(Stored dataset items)

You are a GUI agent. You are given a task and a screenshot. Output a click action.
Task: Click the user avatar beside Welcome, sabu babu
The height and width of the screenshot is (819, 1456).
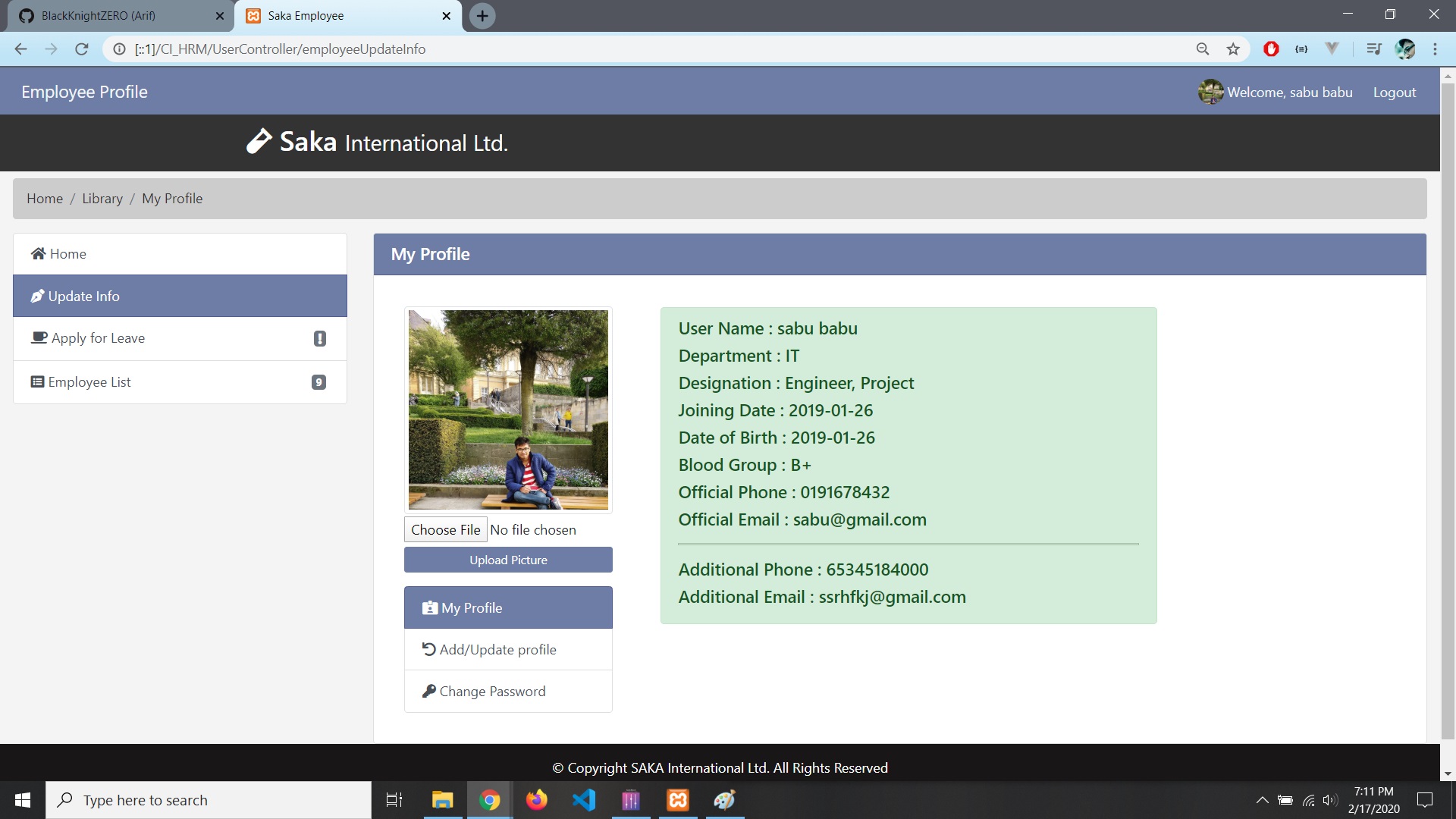pos(1210,91)
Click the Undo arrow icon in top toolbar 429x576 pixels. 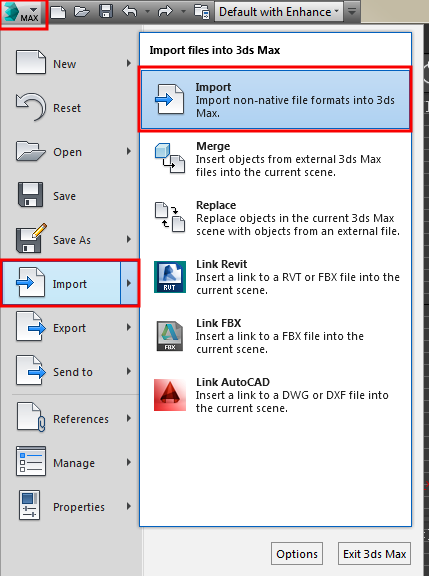tap(130, 11)
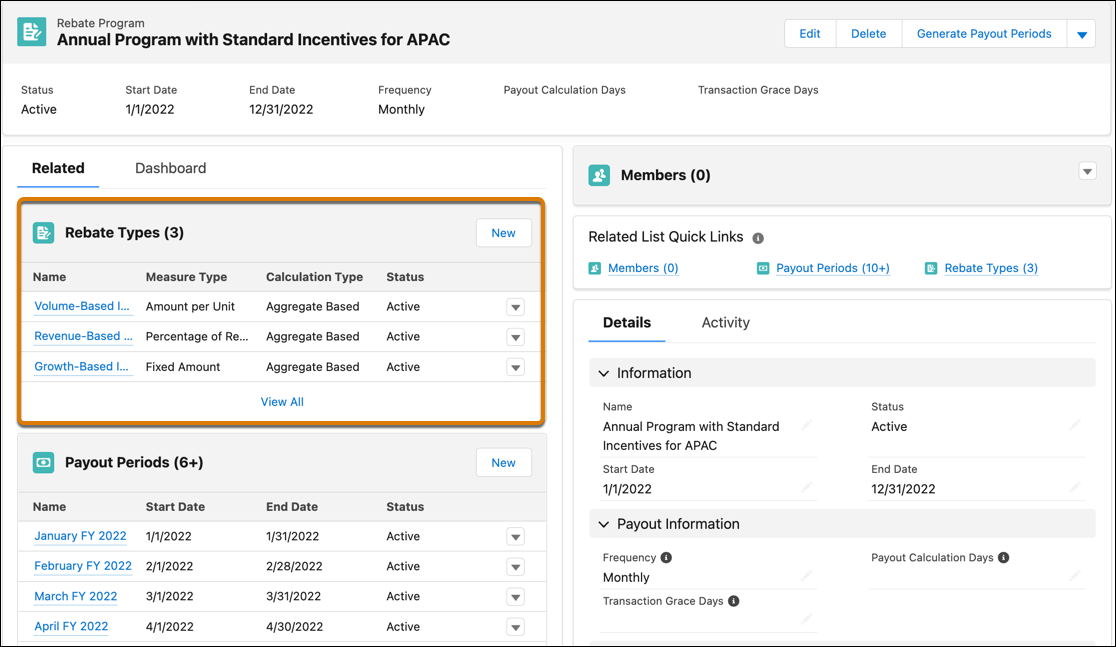Open the Generate Payout Periods dropdown arrow
The height and width of the screenshot is (647, 1116).
pos(1080,33)
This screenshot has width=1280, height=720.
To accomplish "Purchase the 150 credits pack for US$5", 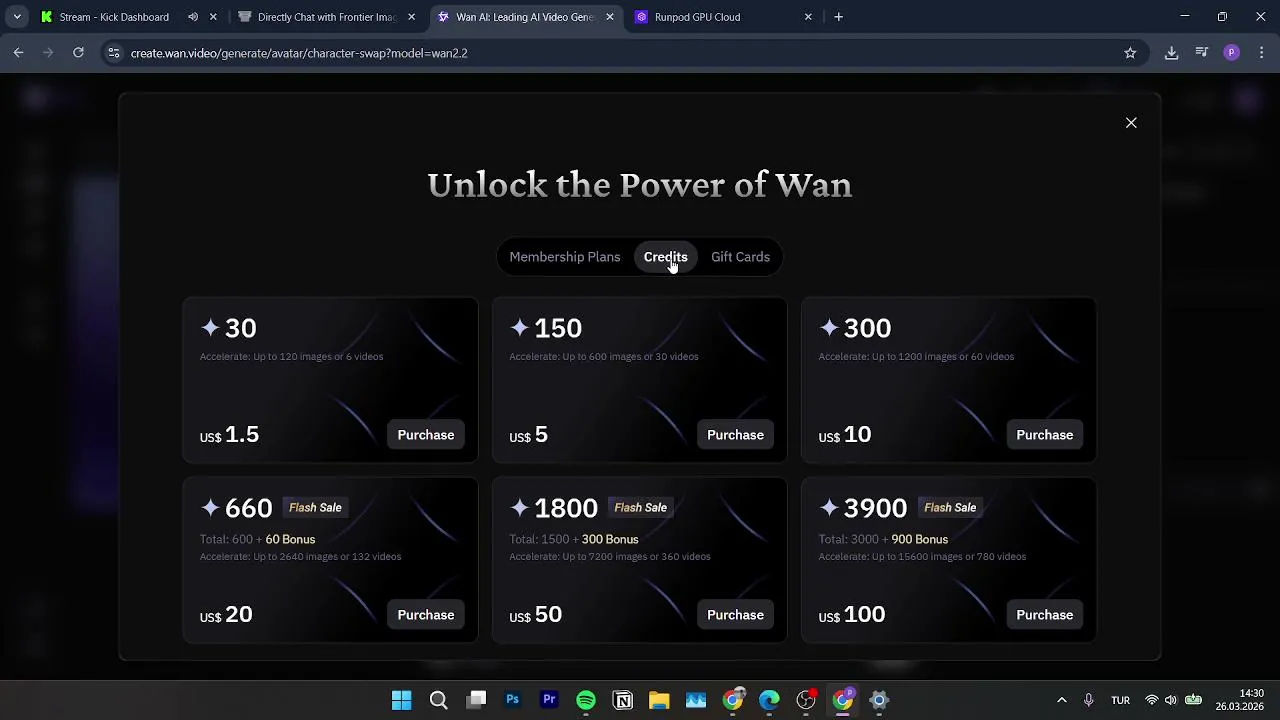I will click(x=735, y=435).
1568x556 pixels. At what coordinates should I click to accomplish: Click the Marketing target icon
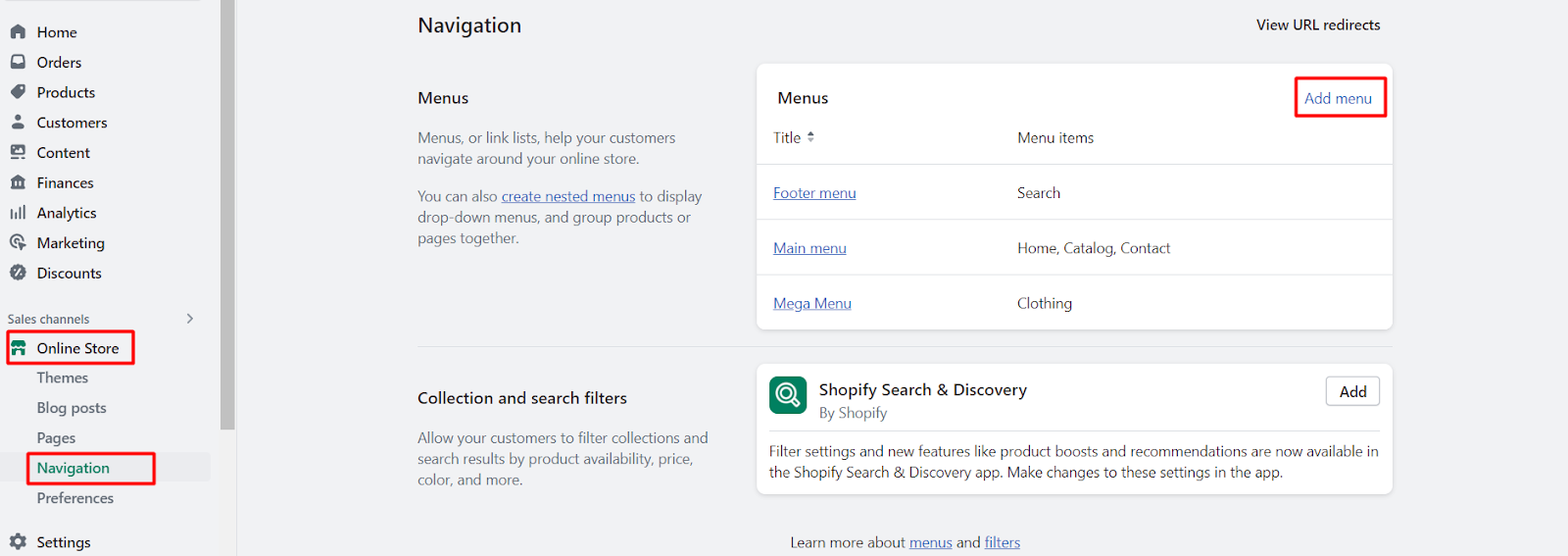click(18, 242)
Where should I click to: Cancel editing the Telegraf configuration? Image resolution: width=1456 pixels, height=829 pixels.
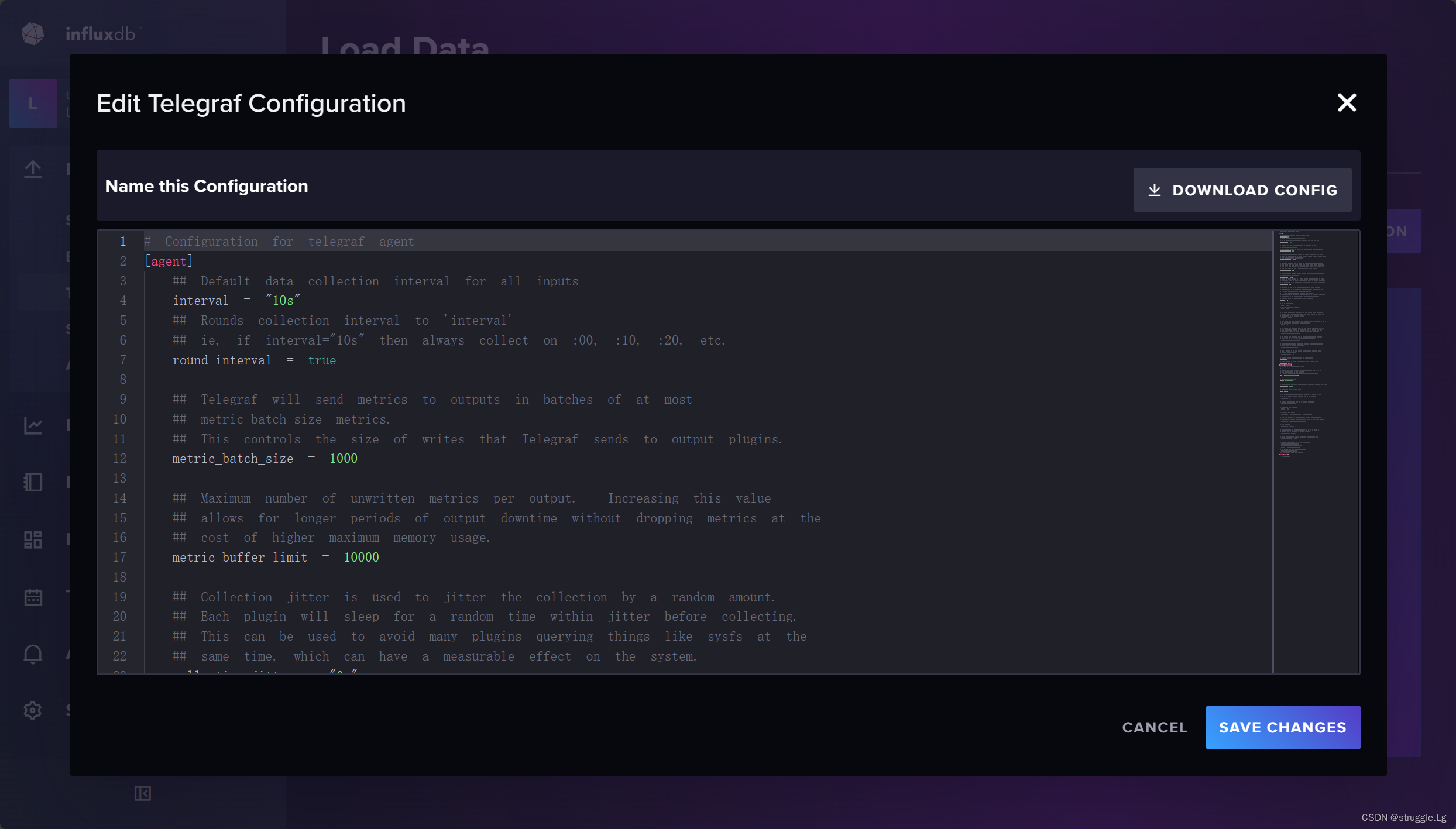1154,727
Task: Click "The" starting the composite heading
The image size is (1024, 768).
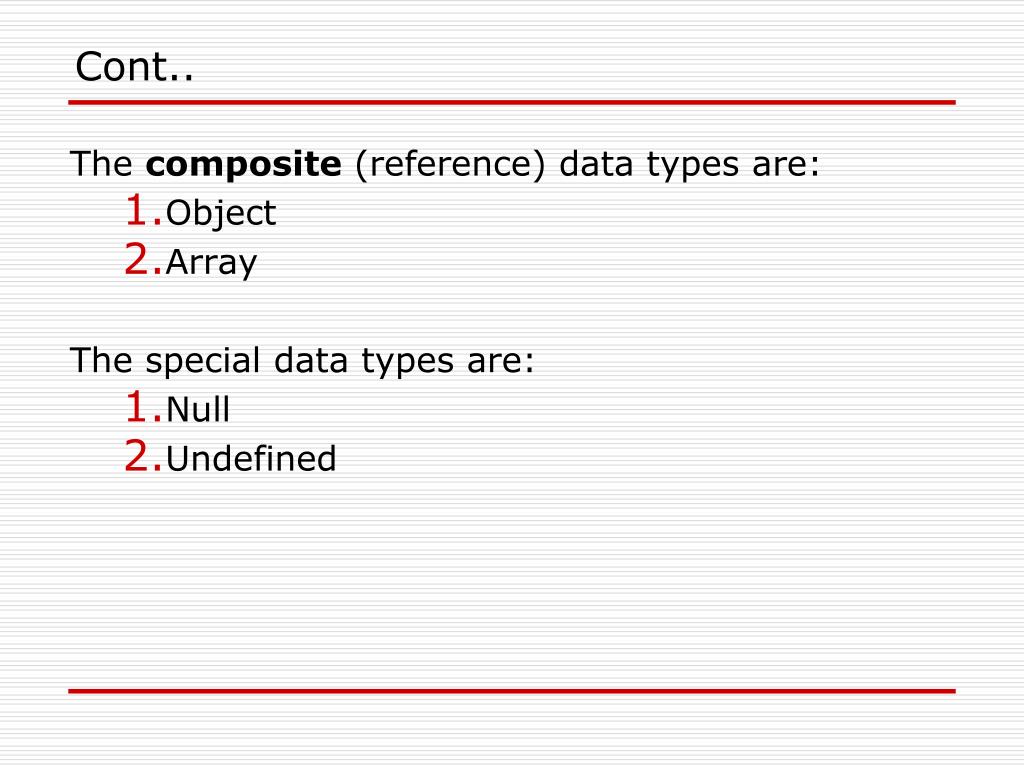Action: click(101, 165)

= WHAT THIS TASK INVOLVES =
Rewrite the items from the line that contains "1568x556 pixels. At" through the end of the items, inclusive, changing "Telegraf" to "Grafana" and keeping everything else the same. Leave the pictures out.

= ANSWER =
1568x556 pixels. At what coordinates should I click to accomplish: Click the Marketing target icon
click(18, 242)
Where should I click to: Cancel editing the Grafana configuration? Image resolution: width=1456 pixels, height=829 pixels.
1154,727
Task: Click "The" starting the composite heading
The image size is (1024, 768).
Action: click(101, 165)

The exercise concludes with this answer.